== Records shown

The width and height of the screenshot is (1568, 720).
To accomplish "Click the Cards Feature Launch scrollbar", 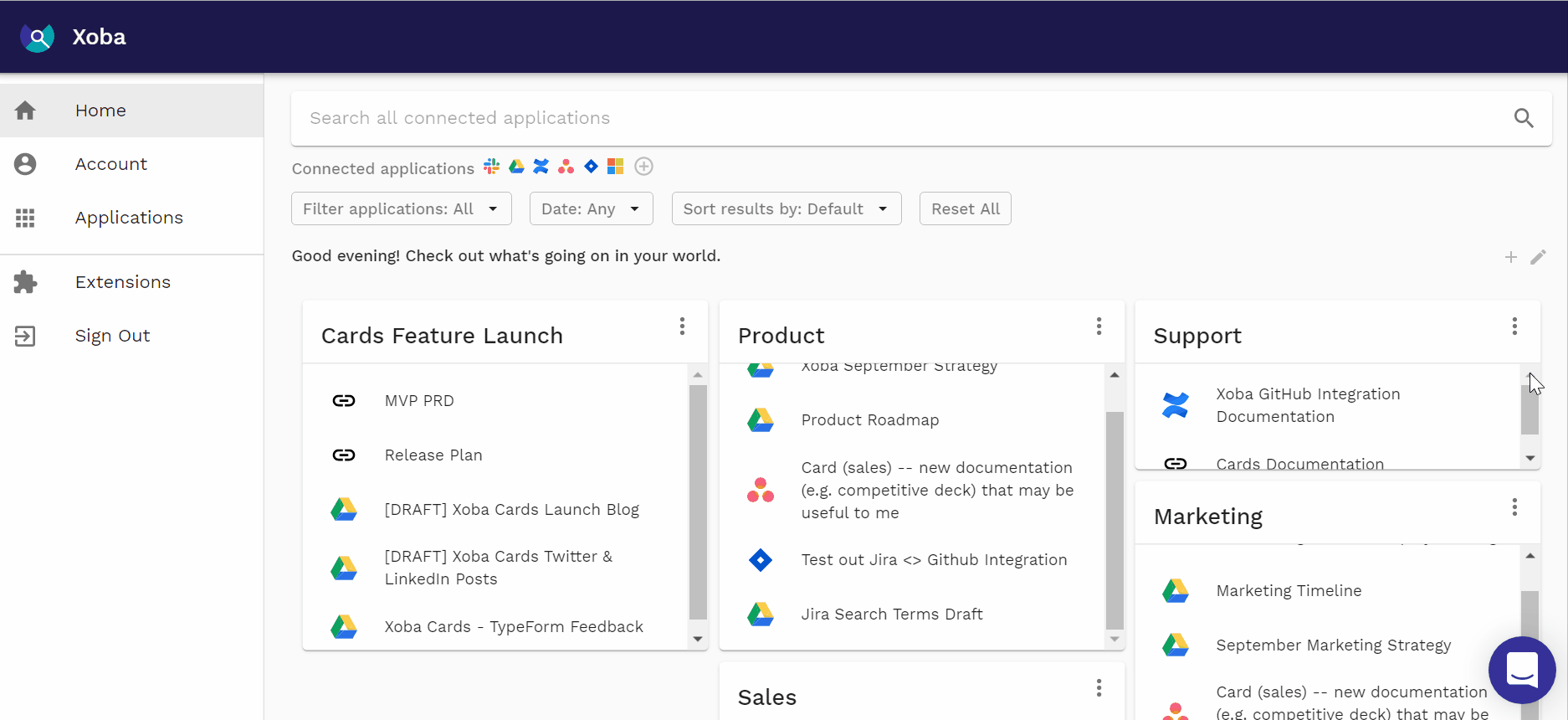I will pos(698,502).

====
== Records shown

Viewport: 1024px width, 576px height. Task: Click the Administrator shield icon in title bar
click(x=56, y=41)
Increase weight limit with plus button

====
== Records shown

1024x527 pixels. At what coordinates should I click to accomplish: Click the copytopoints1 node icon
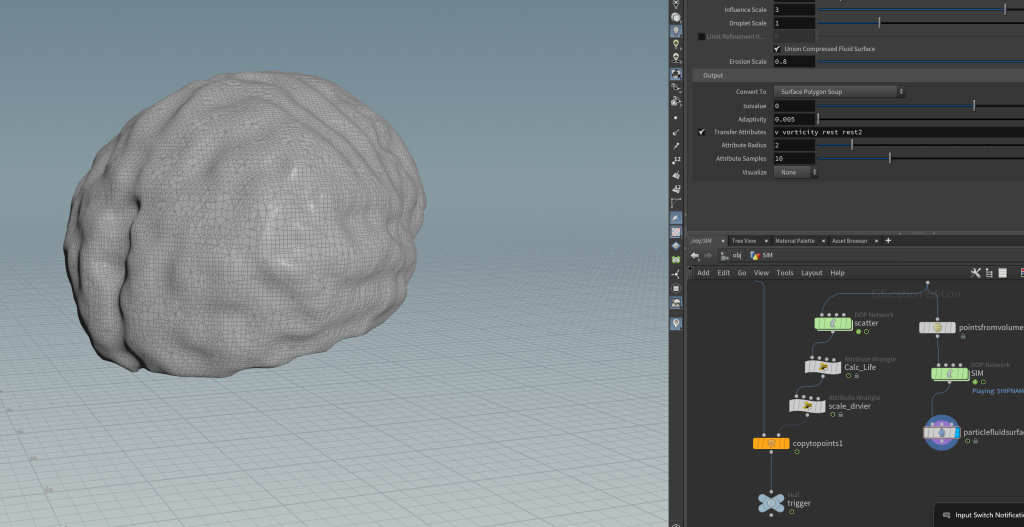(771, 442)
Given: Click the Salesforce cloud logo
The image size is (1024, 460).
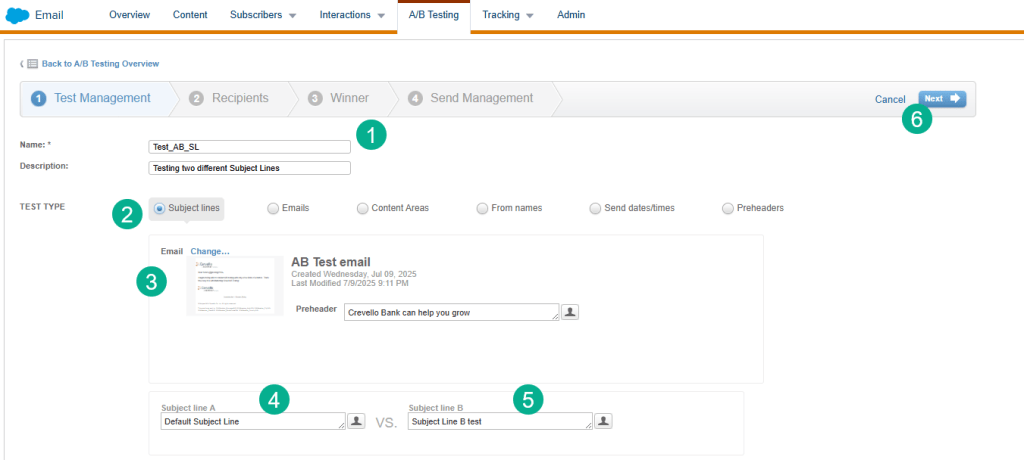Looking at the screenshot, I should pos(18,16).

====

◆ Action item ◆
There is a line with "Viewport: 1024px width, 576px" and a line with "Increase weight limit with plus button" above. Copy exactly those two lines and all lines between them, with nothing else.

◆ Completed task ◆
Viewport: 1024px width, 576px height. Task: Click the Administrator shield icon in title bar
click(x=56, y=41)
Increase weight limit with plus button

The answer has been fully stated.